Once again, jasypt (“Java Simplified Encryption”) makes me smile.

Java comes with a comprehensive set of encryption utilities: JCE. I had to do some decryption the other day and ended up with this code.

public class Decryptor {
    private static final String ALGORITHM = "PBEWithMD5AndDES";

    private final Base64 base64 = new Base64();
    private final Cipher cipher;

    public Decryptor(String password) {
        try {
            cipher = Cipher.getInstance(ALGORITHM);

            // Just generate an empty salt as we don't want to use one.
            byte[] salt = new byte[cipher.getBlockSize()];
            Arrays.fill(salt, (byte) 0);

            // Set up the cipher.
            PBEKeySpec pbeKeySpec = new PBEKeySpec(password.toCharArray());
            SecretKeyFactory factory = SecretKeyFactory.getInstance(ALGORITHM);
            SecretKey key = factory.generateSecret(pbeKeySpec);
            PBEParameterSpec parameterSpec = new PBEParameterSpec(salt, 1000);
            cipher.init(Cipher.DECRYPT_MODE, key, parameterSpec);
        } catch (NoSuchAlgorithmException e) {
            throw new RuntimeException(e);
        } catch (NoSuchPaddingException e) {
            throw new RuntimeException(e);
        } catch (InvalidKeySpecException e) {
            throw new RuntimeException(e);
        } catch (InvalidKeyException e) {
            throw new RuntimeException(e);
        } catch (InvalidAlgorithmParameterException e) {
            throw new RuntimeException(e);
        }
    }

    public String decrypt(String cipherText) {
        try {
            // cipherText is base64, so will always be ASCII.
            byte[] cipherBytes = base64.decode(cipherText.getBytes("US-ASCII"));
            byte[] decryptedMessage = cipher.doFinal(cipherBytes);
            // Assume encrypted text is UTF-8.
            return new String(decryptedMessage, "UTF-8");
        } catch (UnsupportedEncodingException e) {
            throw new RuntimeException(e);
        } catch (IllegalBlockSizeException e) {
            throw new RuntimeException(e);
        } catch (BadPaddingException e) {
            throw new RuntimeException(e);
        }
    }
}

This does also include conversion from base64 using Apache commons-codec, but it’s a lot of code. Even though I’ve tried to make things simpler (attempting to not use a salt [and I am aware of the consequences]), there’s still a lot of baggage.

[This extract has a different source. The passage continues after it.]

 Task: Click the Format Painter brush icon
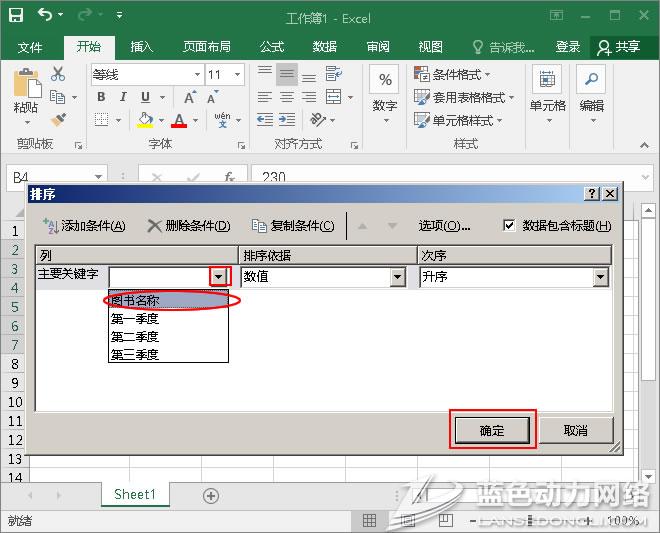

Which is why I’m so grateful to have found jasypt. Essentially, all the above code is wrapped up for you in a nice little API. The above comes down to:

  SimplePBEConfig config = new SimplePBEConfig();
  config.setPassword(password);
  config.setSaltGenerator(new ZeroSaltGenerator());
  StandardPBEStringEncryptor encryptor = new StandardPBEStringEncryptor();
  encryptor.decrypt(cipherText);

So why did I have to write the code in the first place? Well, we need to get a 3rd party to implement it, and I can’t enforce dependencies upon them. But the difference in the amount of code is shocking.